Reporting an on-site injury is the responsibility of both the employer and the employee. There are two types of incidents—true injuries and near misses, and both types need to be reported. Failure to report can cause the worker to lose out on compensation for the injury and it can lead to heavy fines for the company. In order for a worker’s claim to be eligible, the proper documentation must be filed with the right authorities. Properly reported injuries also allow companies to prevent similar incidents from happening in the future.
Here are three steps to reporting an on-site injury.
1. Inform the Employer
If an on-site injury occurs, the worker must immediately tell the client and the temporary staffing agency that employs them about the details of the incident. Even if the on-site injury was minor, it must still be reported. Even the smallest injuries can have long-term effects. They can worsen over time and become a bigger issue than expected.
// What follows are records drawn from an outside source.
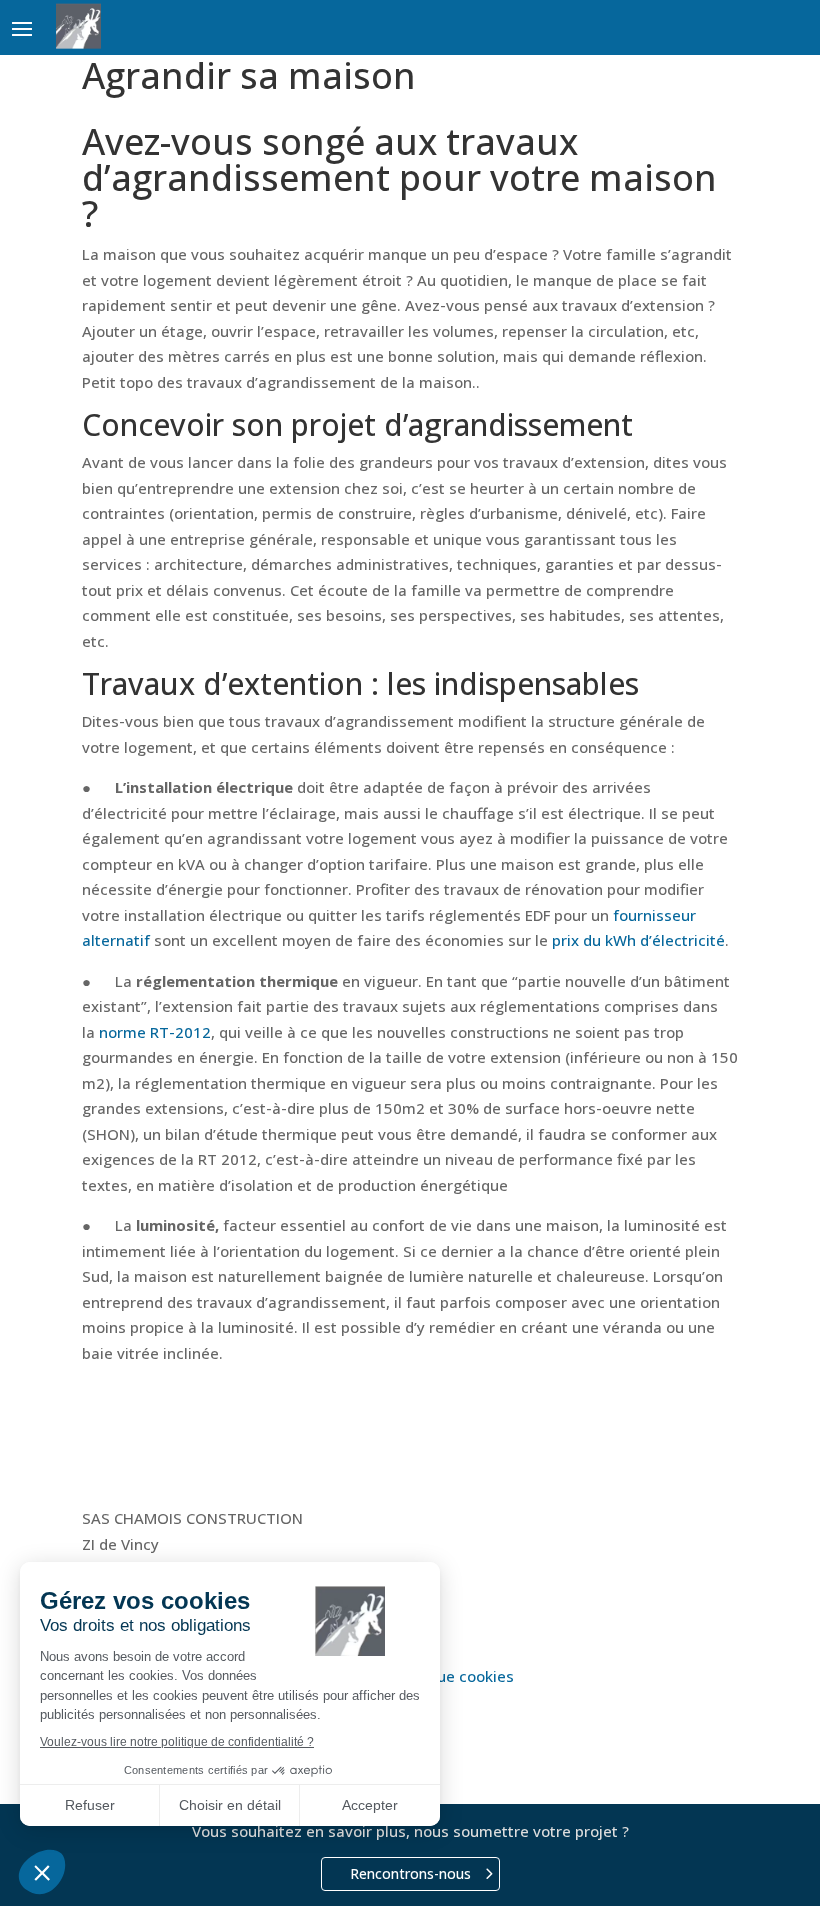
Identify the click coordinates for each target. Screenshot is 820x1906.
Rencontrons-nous (410, 1873)
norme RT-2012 (155, 1032)
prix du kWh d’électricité (638, 940)
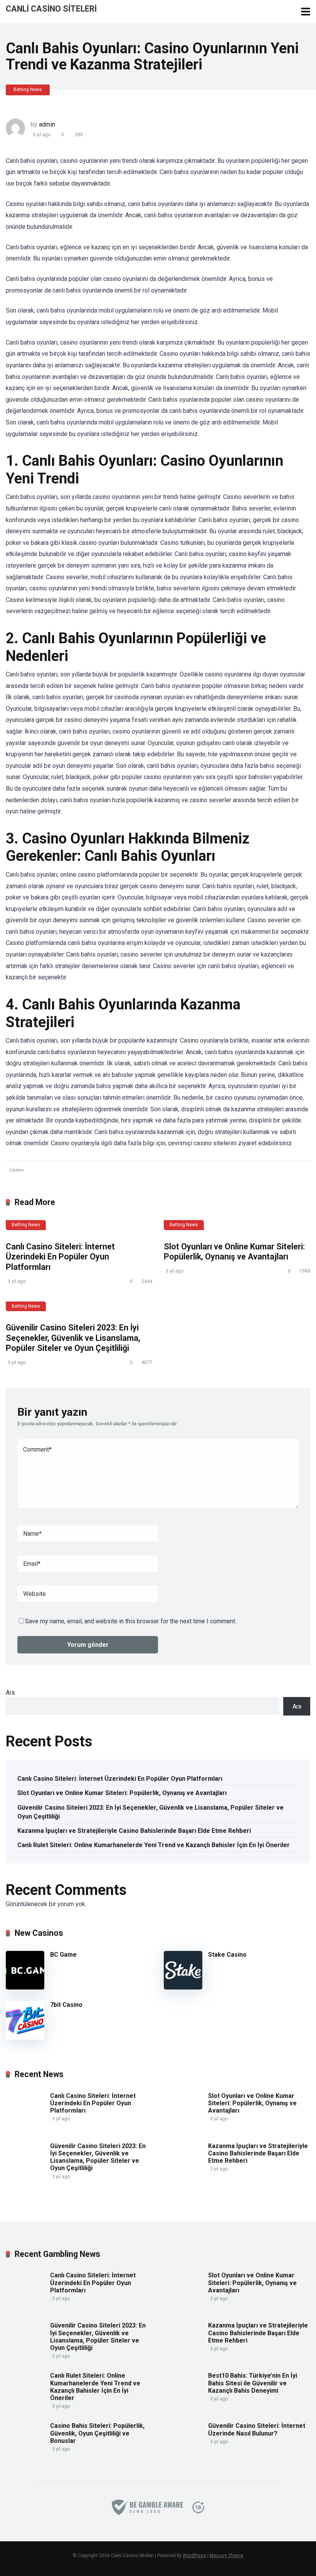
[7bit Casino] (25, 2037)
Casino (16, 1170)
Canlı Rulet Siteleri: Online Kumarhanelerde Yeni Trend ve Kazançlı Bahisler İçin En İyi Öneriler (153, 1845)
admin (47, 124)
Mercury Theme (226, 2555)
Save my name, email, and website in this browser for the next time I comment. (130, 1621)
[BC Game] (25, 1987)
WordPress (194, 2555)
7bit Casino (66, 2004)
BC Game (63, 1954)
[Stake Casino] (183, 1987)
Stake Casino (227, 1954)
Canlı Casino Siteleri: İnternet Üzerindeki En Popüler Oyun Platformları (60, 1257)
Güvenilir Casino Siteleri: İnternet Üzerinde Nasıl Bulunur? (256, 2429)
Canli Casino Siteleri (51, 8)
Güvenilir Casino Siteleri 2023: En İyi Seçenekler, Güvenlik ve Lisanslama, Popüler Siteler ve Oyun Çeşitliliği (73, 1338)
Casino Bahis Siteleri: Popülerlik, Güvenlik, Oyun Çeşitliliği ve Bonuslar (97, 2433)
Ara (10, 1692)
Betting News (27, 89)
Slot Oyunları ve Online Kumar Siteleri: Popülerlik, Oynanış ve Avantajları (234, 1252)
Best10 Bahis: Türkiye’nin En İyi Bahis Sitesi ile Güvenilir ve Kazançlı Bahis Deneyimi (252, 2383)
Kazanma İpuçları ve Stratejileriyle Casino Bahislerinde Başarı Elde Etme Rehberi (134, 1830)
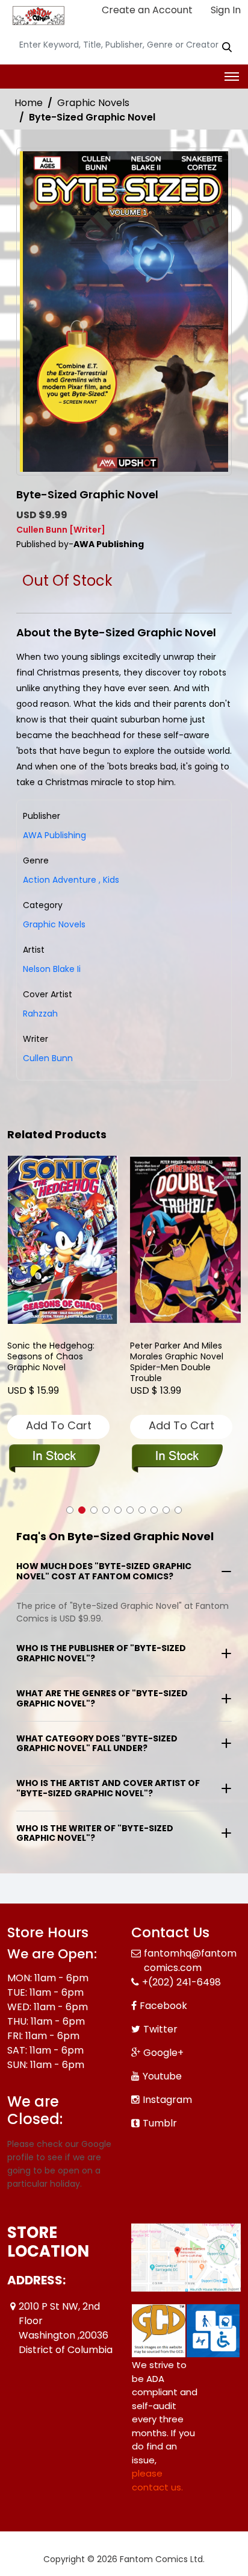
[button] (69, 1510)
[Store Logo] (37, 15)
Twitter (160, 2029)
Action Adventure (59, 880)
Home (28, 103)
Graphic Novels (93, 103)
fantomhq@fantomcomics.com (190, 1960)
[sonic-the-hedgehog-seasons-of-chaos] (62, 1240)
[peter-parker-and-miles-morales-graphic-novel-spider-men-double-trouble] (185, 1240)
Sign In (224, 10)
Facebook (163, 2006)
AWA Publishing (54, 835)
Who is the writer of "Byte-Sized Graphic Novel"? (94, 1833)
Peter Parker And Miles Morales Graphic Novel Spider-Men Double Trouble (176, 1362)
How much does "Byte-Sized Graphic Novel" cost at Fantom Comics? (103, 1571)
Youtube (162, 2076)
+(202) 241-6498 (181, 1982)
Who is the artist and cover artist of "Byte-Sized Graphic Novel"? (108, 1788)
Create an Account (146, 10)
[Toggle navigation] (232, 76)
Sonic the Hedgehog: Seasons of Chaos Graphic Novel (51, 1356)
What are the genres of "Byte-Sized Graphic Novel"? (102, 1698)
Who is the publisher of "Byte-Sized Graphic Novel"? (101, 1653)
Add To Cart (58, 1425)
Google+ (163, 2053)
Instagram (167, 2100)
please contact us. (157, 2480)
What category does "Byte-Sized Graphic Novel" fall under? (97, 1743)
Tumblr (160, 2123)
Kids (109, 880)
If this occurs and the incident wasn’t immediately reported to the employer, it can be difficult to argue that the situation happened at work.
The employer must address the injury that’s been reported to him by providing first aid according to standard practice and arranging transport to the hospital if needed. It is then the employer's duty to investigate the accident and correct the issue before anyone else is harmed.
2. Reporting Minor Injuries
Depending on where you live, the process of reporting an on-site injury to the right authorities will vary—you may be required to report the accident to different labour boards and health and safety boards. You may also need to alert your union, if applicable.
Each authority might also need different types of forms to be filled out. These forms can include a report of injury from the initial incident, a report based on the fact that the worker had to seek medical help through a family doctor, emergency physician, or walk-in clinic, or a report on the first-aid treatment provided at the workplace. Typically, these forms must be filled out and sent to the appropriate officials within just a few days following the incident.
3. Reporting Critical Injuries
Of course, critical injuries need immediate action. Reporting a more serious injury includes contacting the police and ambulance services first. The critical injury will then have to be reported to the Ministry of Labour Health and Safety Contact Center by direct means, the Joint Health and Safety Committee, and the Workplace Safety and Insurance Board as well, along with the company’s union if needed. A notice must also be given to a director of the ministry in writing. Remember the direct employer of temporary staff is the staffing firm who placed the worker at your site.
Be Ready to Report
Accidents happen, but when they do, you must know how to act to be in compliance with your area’s health and safety laws. All on-site injuries and near misses must be properly documented and reported to the correct officials. The reporting process must be done in a timely manner and all documents must be filled out and signed in full, or employees can risk losing out on compensation and employers can risk being fined for non-compliance. It is imperative that you, the Staffing Firm you work with, and the employees work as a team, towards a positive outcome for all parties involved.